Reading passage —
════════════════
For discrete contiguous RDLONG instructions, it might be good to order the memories differently, so that if RDLONG D,PTRx++ needs two clocks, you could hit most ascending addresses on time:
0, 8, 1, 9, 2, A, 3, B, 4, C, 5, D, 6, E, 7, F...
-Phil
For the hub memory, that is so, but not for the cog. A 4-bit adder is no big deal.
In editing my post, I had extended the pattern so that you'd always get ascending addresses on time for the RDLONG, but it created periodic circumstances where the same bottom nibble appeared twice in groups of 16. Any group of 16 needs to have all unique bottom nibble addresses for RD/WRBLOC to work properly.
How do non-memory hubops work with this new scheme? How does timing for cognew's, locks, clockset, mathops, etc. work? Do I have to wait for slot 5 to mess with cog or lock 5 or set the clock to a setting ending in 5 or divide by something ending in 5 or does the main hub still work the same way it worked on the P1?
Also, I have two suggestions that could possibly be useful but might just get in the way if implemented.
Let's say that I want to do a rd/wrlong, and I have a 15 instruction window available to do it in, with no other hubops in that area. None of those 15 instructions would care about the value of the rd/wrlong. Can you add a way to ask for the rd/wrlong to automatically happen at the best place in that sequence? The only problem with this is if one of those 15 instructions happens to be a hubop. Would this clear the delayed one or would it just happen and then the delayed one happen later? What if the one that shouldn't be there is at the same place the delayed rdlong happens? Which one loses? Or does the cog just wait for memory 9 to come around twice?
Also, can you make the order go 0,8,1,9,2,A,3,B,4,C,5,D,6,E,7,F? Interleaving the accesses like that would allow you to have a hubop every other instruction, which might be better as it's probably more realistic for a program to have data every 2 clocks, so it has time to figure out what to read or write. Something that wants consecutive access every clock can just use rd/wrblock, which would still behave the same way, although hubexec might be slower (unless it loads 16 instructions ahead). Chip just said this... (ninja'd maybe). And I forgot that instructions take 2 clocks...
electrodude
Can you expand here - the list seems to have a pitch of +9 ,but you mention RDLONG D,PTRx++ needs two clocks ? I can see a PTRx++ here, is that adding 9 ? (with a 2 cycle opcode and a +9 pitch, I see a wait of 7 cycles every time ?)
eg suppose one codes
RDLONG Da,PTRx++ ' this one may wait
RDLONG Db,PTRx++ ' ideally, these ones do not wait
RDLONG Dc,PTRx++
RDLONG Dc,PTRx++
RDLONG Dc,PTRx++
What INC is needed for the fastest possible fall thru here ?
It's adding 4 (1 long), but it won't wind up reading the wrong location, as it verifies every time that the bottom nibble of its address is in agreement with the current window.
Can you enter the Address (optimal address?) and Cycles, for each line of
RDLONG Da,PTRx++ ' this one may wait
RDLONG Db,PTRx++ ' ideally, these ones do not wait
RDLONG Dc,PTRx++
RDLONG Dc,PTRx++
RDLONG Dc,PTRx++
════════════════
Dataset entries —
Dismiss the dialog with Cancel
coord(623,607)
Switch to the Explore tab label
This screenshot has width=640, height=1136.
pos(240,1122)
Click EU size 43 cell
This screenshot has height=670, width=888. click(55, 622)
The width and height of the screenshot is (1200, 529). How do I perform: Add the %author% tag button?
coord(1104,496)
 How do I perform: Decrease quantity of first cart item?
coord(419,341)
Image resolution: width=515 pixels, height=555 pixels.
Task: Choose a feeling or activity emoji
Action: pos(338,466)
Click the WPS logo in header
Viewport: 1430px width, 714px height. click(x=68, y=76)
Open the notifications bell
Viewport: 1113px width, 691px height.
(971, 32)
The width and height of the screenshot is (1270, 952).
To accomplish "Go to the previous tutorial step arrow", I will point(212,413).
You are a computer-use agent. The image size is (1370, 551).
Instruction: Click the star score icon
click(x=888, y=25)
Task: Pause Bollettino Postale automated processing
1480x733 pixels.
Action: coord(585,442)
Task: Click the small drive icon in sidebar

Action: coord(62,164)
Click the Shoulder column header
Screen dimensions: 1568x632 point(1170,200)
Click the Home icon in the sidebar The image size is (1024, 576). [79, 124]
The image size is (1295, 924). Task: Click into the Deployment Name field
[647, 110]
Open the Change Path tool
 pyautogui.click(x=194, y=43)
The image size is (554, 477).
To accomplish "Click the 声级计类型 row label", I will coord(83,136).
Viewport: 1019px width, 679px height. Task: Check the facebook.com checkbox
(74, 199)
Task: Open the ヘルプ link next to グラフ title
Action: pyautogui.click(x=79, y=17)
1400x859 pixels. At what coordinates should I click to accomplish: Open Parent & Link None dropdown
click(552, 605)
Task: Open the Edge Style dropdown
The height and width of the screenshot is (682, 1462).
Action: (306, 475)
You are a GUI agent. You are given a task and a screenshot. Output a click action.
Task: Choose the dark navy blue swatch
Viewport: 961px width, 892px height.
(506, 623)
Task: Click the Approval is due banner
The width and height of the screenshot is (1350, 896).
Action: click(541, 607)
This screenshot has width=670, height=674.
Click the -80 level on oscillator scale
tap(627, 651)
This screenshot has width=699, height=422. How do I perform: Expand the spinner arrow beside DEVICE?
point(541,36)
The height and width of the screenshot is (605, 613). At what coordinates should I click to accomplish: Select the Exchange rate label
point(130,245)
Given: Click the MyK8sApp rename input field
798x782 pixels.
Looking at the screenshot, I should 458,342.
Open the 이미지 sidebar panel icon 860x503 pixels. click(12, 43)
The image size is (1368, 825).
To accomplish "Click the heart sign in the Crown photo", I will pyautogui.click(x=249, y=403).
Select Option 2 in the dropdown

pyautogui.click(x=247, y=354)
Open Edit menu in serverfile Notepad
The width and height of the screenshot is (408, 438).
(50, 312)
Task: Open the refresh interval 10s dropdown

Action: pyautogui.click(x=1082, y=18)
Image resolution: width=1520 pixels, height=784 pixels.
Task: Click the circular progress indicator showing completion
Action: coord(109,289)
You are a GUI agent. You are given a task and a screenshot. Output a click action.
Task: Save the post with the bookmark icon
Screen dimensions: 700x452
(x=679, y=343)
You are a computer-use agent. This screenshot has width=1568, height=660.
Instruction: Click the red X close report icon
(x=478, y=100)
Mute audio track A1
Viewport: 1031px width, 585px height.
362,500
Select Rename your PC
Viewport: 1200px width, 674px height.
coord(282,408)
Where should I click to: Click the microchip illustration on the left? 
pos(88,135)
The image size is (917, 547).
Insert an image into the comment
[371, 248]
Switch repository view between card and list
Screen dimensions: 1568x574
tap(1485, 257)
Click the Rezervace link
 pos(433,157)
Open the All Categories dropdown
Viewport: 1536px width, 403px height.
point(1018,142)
════════════════
Exercise instructions —
• 1. According to the forum thread, what must any group of 16 have for RD/WRBLOC to work properly?
• 2. Reproduce the portion of the forum thread starting with "Also, can you" and going on through "every time ?)".
The data bears no relation to the forum thread.

Expected answers —
• 1. All unique bottom nibble addresses.

• 2.
Also, can you make the order go 0,8,1,9,2,A,3,B,4,C,5,D,6,E,7,F? Interleaving the accesses like that would allow you to have a hubop every other instruction, which might be better as it's probably more realistic for a program to have data every 2 clocks, so it has time to figure out what to read or write. Something that wants consecutive access every clock can just use rd/wrblock, which would still behave the same way, although hubexec might be slower (unless it loads 16 instructions ahead). Chip just said this... (ninja'd maybe). And I forgot that instructions take 2 clocks...
electrodude
Can you expand here - the list seems to have a pitch of +9 ,but you mention RDLONG D,PTRx++ needs two clocks ? I can see a PTRx++ here, is that adding 9 ? (with a 2 cycle opcode and a +9 pitch, I see a wait of 7 cycles every time ?)